START EXCERPTED RECORDS

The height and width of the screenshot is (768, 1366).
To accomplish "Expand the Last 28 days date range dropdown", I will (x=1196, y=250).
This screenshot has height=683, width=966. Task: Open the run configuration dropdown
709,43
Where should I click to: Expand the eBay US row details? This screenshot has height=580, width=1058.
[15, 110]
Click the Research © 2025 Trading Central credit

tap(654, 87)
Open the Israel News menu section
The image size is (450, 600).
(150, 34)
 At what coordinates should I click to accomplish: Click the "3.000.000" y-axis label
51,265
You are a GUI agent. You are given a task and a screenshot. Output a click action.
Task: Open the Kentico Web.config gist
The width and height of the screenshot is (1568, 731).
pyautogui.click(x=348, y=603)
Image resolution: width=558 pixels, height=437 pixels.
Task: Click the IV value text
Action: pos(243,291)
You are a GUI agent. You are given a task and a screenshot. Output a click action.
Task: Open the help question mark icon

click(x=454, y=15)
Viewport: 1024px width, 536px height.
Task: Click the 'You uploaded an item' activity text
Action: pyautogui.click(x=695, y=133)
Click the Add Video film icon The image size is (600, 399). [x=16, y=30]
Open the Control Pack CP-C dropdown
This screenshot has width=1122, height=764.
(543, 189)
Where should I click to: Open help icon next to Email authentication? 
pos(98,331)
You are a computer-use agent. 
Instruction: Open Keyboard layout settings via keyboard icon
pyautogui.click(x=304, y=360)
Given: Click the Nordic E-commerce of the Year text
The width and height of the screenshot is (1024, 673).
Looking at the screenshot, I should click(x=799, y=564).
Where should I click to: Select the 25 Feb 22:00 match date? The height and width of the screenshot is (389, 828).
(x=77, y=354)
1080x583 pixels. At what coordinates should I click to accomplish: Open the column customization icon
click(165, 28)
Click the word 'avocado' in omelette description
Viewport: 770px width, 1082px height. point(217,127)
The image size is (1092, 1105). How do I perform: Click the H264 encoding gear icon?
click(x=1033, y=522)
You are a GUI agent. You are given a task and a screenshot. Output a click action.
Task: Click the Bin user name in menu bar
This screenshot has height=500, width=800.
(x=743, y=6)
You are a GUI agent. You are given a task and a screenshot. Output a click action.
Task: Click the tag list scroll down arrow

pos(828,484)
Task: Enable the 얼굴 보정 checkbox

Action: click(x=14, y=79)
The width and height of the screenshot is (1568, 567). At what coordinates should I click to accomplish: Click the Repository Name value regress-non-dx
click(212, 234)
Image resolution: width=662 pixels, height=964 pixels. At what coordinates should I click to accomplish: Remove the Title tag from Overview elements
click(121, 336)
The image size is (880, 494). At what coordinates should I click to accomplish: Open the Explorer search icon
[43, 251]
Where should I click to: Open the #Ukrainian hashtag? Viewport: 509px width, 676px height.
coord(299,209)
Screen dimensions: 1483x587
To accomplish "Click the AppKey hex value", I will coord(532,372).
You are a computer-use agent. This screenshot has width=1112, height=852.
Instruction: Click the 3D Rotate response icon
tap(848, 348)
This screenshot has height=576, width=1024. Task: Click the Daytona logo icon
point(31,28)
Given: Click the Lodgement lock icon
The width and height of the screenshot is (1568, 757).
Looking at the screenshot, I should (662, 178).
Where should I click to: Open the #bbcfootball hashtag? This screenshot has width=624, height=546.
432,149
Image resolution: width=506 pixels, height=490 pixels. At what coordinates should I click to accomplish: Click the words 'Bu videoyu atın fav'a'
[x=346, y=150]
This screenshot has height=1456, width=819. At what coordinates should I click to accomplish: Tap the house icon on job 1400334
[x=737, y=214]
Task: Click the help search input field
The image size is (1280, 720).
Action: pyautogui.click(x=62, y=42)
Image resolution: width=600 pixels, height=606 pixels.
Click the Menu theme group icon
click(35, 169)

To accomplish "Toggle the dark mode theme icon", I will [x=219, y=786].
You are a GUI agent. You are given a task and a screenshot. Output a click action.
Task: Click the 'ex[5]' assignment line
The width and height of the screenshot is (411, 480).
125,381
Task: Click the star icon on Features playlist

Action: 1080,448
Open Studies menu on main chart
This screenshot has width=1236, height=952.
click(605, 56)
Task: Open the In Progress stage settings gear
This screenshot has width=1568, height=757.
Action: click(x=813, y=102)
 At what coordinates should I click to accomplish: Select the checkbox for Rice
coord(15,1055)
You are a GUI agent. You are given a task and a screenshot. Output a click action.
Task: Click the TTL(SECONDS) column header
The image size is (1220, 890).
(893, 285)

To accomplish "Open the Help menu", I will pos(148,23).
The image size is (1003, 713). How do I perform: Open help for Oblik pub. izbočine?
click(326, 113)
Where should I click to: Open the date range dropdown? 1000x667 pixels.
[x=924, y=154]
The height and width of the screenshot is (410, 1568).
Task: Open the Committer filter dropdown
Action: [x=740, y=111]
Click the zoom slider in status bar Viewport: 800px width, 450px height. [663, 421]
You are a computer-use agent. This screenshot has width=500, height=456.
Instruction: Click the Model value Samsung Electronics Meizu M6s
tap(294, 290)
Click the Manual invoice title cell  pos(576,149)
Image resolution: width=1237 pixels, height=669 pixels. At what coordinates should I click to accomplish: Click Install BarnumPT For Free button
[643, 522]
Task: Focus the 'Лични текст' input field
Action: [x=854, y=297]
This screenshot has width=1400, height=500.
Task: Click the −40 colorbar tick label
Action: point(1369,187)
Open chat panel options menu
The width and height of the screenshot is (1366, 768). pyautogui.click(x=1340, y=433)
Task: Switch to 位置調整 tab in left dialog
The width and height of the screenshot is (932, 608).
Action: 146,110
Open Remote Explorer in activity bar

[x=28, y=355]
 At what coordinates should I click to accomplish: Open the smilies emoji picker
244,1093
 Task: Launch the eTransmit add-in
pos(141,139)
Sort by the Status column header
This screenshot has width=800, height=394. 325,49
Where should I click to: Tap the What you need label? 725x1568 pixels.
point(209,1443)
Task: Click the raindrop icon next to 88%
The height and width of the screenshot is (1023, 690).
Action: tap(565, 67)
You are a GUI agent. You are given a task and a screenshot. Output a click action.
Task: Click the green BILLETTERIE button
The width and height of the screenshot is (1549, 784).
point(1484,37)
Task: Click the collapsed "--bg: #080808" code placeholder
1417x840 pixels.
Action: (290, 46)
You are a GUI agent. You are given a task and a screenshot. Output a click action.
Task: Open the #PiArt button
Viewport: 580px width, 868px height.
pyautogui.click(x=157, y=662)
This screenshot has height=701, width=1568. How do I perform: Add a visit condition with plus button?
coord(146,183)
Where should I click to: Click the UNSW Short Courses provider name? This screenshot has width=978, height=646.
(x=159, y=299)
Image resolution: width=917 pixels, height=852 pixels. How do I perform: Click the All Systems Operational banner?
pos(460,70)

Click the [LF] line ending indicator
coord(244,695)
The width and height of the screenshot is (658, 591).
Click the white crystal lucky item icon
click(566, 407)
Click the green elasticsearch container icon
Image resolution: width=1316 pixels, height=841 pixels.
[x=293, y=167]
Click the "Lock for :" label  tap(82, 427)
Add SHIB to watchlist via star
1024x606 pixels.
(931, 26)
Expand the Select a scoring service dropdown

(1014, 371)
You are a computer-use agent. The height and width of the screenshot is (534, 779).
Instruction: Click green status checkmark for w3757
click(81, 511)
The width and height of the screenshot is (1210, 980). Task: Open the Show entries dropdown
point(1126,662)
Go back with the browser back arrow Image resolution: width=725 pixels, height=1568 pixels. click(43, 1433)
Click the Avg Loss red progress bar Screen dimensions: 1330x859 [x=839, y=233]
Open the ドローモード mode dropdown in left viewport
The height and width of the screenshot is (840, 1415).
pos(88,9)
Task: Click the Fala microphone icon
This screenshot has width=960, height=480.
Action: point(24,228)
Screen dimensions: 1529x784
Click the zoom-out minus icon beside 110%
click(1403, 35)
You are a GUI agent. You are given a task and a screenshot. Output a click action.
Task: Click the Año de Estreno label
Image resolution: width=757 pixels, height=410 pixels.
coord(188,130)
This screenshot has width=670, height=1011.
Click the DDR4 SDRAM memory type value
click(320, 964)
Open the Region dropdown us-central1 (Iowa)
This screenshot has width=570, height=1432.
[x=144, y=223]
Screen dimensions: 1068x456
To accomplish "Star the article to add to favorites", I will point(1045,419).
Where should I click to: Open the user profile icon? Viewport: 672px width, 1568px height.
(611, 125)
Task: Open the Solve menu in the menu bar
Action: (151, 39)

END EXCERPTED RECORDS

▶ [ACTIVITY] Show the lines in the entries above that include the string "will".

▶ [WRITTEN REPLY]
To accomplish "Expand the Last 28 days date range dropdown", I will (x=1196, y=250).
To accomplish "Click the AppKey hex value", I will coord(532,372).
To accomplish "Toggle the dark mode theme icon", I will [x=219, y=786].
To accomplish "Open the Help menu", I will pos(148,23).
To accomplish "Star the article to add to favorites", I will point(1045,419).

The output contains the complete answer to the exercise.